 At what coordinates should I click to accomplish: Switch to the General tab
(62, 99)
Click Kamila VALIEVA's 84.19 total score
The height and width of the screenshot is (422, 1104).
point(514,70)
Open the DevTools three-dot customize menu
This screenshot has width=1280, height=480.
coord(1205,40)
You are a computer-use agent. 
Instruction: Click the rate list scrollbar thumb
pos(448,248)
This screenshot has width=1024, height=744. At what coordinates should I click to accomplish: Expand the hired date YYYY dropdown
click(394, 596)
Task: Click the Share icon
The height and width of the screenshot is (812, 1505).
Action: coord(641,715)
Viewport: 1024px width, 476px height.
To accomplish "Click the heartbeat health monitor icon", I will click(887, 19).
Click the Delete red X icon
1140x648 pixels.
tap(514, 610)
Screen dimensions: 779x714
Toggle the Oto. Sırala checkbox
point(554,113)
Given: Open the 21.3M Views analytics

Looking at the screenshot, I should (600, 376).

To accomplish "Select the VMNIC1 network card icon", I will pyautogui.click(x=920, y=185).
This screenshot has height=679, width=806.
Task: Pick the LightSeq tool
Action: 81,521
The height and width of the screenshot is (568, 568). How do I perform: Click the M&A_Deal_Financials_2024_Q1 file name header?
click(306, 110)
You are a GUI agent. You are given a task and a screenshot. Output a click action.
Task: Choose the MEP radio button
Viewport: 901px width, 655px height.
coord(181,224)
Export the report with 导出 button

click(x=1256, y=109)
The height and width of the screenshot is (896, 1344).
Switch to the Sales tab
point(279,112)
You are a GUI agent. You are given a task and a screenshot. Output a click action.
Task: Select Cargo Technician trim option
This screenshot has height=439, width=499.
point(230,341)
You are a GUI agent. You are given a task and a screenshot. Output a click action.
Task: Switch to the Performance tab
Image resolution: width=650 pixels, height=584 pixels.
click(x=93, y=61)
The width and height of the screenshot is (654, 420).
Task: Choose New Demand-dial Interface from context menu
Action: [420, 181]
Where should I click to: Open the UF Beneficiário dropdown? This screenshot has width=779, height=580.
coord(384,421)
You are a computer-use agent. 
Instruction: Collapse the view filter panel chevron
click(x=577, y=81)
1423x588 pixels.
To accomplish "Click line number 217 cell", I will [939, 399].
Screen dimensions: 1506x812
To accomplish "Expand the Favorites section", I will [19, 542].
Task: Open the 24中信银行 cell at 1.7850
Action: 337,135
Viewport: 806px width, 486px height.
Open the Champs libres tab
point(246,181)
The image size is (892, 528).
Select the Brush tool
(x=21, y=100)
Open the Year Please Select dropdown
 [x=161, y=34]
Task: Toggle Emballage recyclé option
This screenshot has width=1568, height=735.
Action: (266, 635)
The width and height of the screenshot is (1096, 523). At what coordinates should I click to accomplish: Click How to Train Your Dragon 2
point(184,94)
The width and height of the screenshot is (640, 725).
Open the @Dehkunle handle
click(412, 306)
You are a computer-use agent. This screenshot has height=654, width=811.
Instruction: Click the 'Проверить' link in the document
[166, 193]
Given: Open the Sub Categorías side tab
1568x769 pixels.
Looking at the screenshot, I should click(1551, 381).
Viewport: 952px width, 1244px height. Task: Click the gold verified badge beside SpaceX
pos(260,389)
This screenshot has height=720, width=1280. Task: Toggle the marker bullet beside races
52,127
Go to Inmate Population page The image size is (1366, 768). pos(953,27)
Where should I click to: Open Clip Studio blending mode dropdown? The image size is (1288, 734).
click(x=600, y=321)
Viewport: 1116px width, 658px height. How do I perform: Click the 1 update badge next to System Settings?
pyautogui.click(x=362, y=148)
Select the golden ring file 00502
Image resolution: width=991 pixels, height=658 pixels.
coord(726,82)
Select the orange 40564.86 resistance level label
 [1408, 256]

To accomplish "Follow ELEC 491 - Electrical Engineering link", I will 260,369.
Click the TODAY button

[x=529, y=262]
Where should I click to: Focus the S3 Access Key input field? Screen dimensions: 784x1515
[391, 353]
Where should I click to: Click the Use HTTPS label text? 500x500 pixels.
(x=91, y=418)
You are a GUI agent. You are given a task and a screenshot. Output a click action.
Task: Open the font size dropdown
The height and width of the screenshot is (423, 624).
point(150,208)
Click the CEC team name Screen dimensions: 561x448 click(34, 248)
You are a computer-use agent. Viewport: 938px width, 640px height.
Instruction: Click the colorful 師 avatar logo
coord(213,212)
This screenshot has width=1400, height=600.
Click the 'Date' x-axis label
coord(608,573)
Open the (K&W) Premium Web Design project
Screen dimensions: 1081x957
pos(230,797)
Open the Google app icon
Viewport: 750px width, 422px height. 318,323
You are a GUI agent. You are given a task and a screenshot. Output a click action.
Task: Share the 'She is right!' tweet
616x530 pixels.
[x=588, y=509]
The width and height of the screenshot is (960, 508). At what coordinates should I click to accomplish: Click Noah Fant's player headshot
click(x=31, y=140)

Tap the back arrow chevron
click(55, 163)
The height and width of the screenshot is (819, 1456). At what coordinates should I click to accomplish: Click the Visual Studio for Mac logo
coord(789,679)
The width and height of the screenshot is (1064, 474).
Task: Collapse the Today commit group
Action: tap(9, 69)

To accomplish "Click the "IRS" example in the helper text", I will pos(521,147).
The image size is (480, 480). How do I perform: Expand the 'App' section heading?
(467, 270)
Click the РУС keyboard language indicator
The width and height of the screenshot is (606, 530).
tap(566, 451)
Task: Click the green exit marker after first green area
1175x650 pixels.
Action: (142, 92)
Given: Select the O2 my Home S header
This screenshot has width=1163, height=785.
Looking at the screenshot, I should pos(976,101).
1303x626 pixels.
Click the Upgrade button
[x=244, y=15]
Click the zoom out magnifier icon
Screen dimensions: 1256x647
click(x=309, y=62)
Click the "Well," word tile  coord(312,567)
____
Using the records above, gather all lines where the string "option" is present.

Task response:
Task: Select Cargo Technician trim option
Task: Toggle Emballage recyclé option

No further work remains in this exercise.